- _Work to complete_
Below is a listing to write out in full, exactly as given, without its pictures.

- _Supplied information_
........
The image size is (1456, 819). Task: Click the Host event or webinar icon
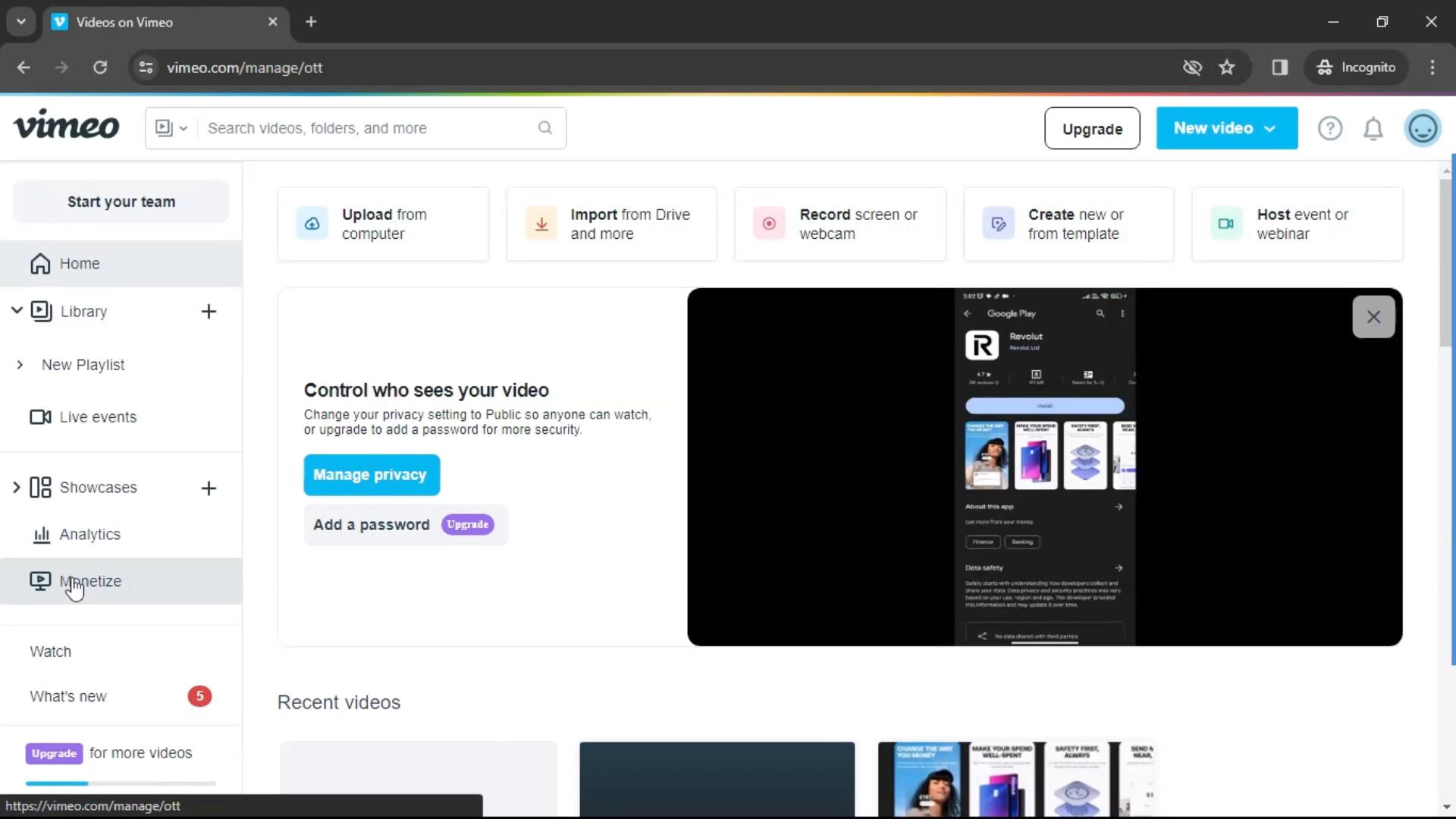point(1225,223)
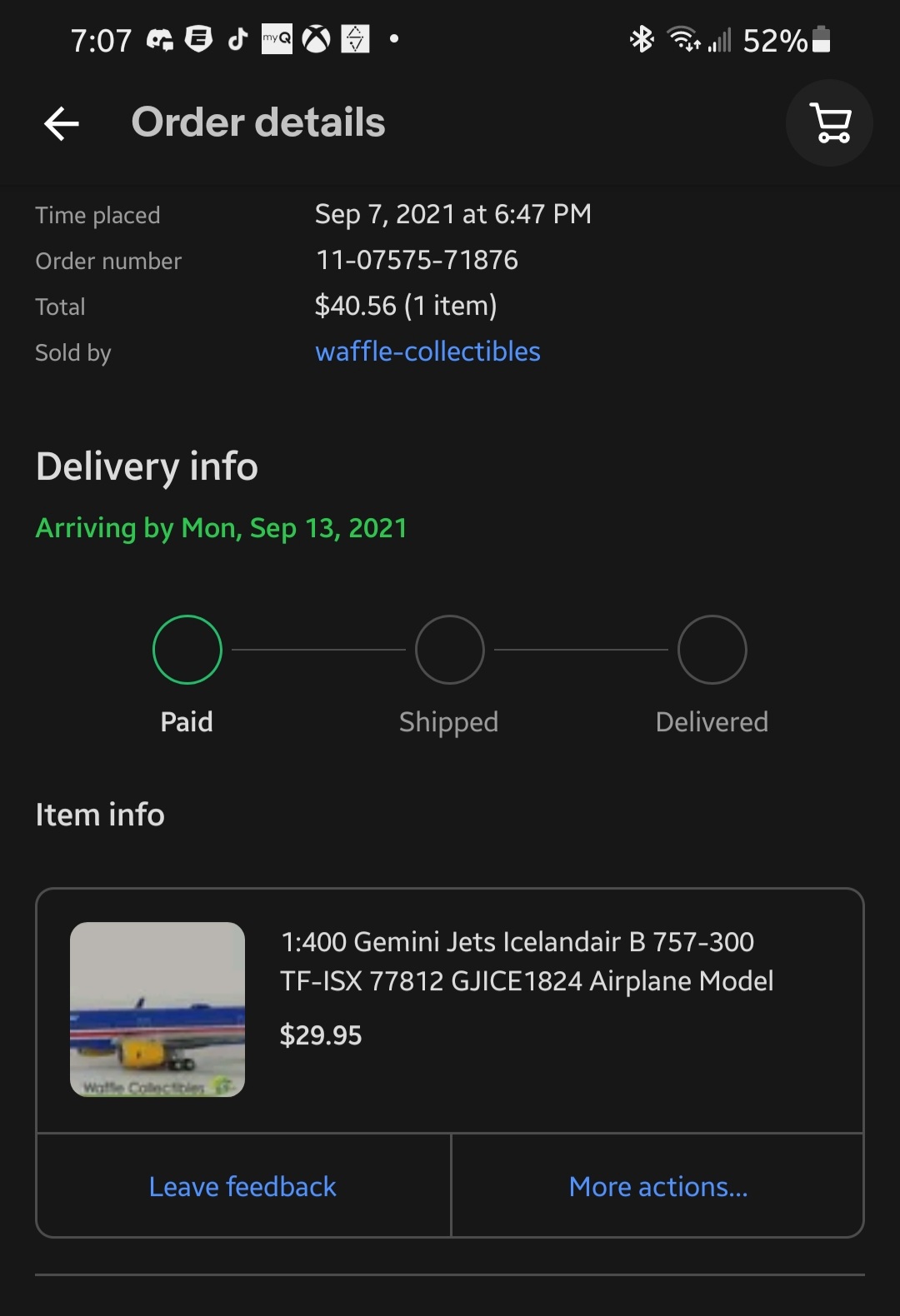Open the shopping cart
Viewport: 900px width, 1316px height.
point(830,123)
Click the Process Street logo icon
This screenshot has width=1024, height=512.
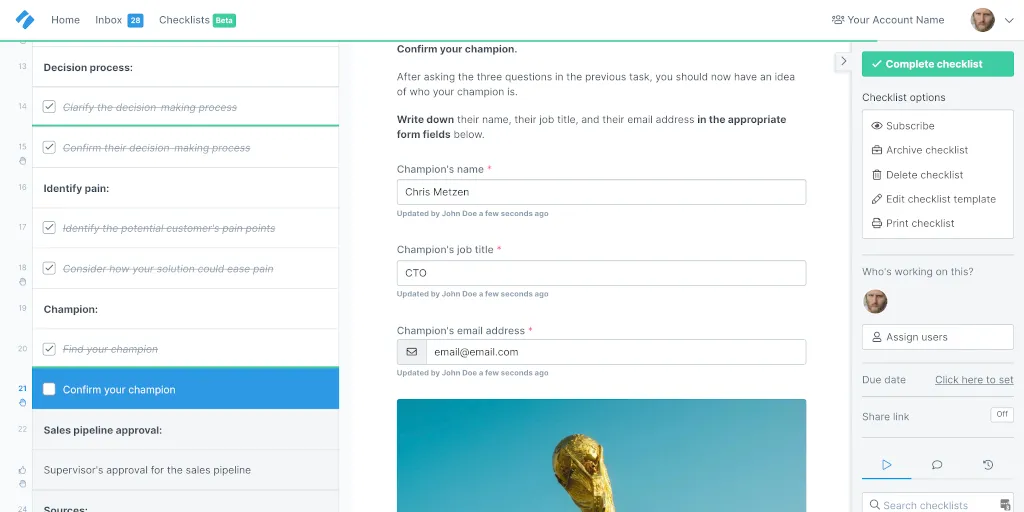25,20
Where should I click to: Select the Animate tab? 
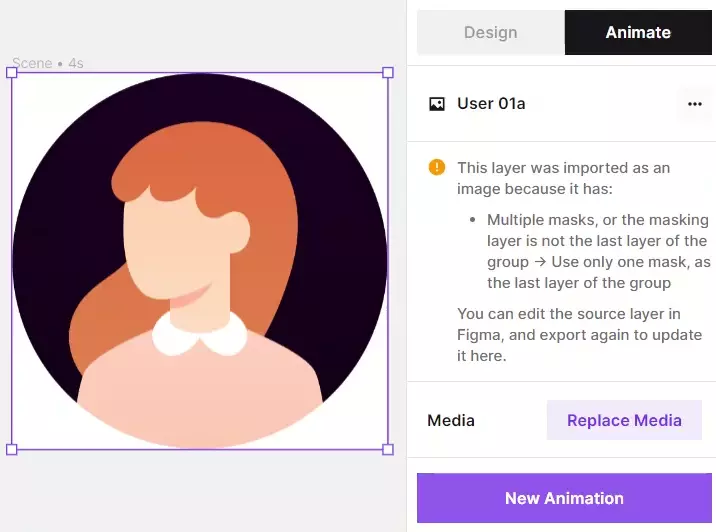[x=637, y=33]
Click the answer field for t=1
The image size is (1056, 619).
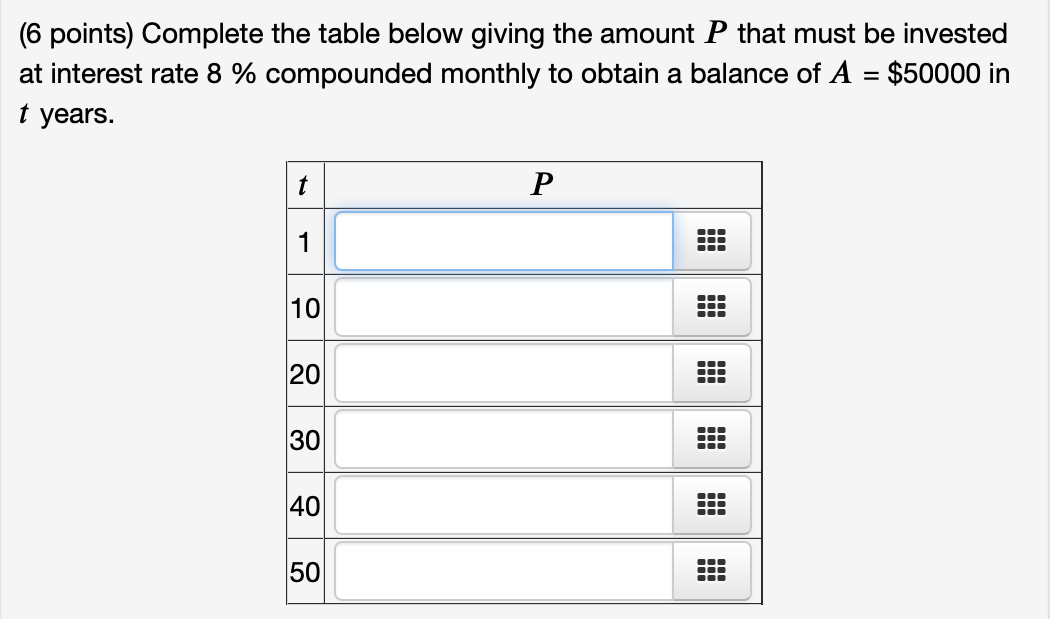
........
- _Solution for this task_
The image size is (1456, 819). Task: Click the Host event or webinar icon
point(1225,223)
Open the shopping cart
Viewport: 900px width, 1316px height.
point(830,123)
Click the Process Street logo icon
This screenshot has width=1024, height=512.
25,20
Where should I click to: Select the Animate tab? 
[x=637, y=33]
Click the answer field for t=1
The image size is (1056, 619).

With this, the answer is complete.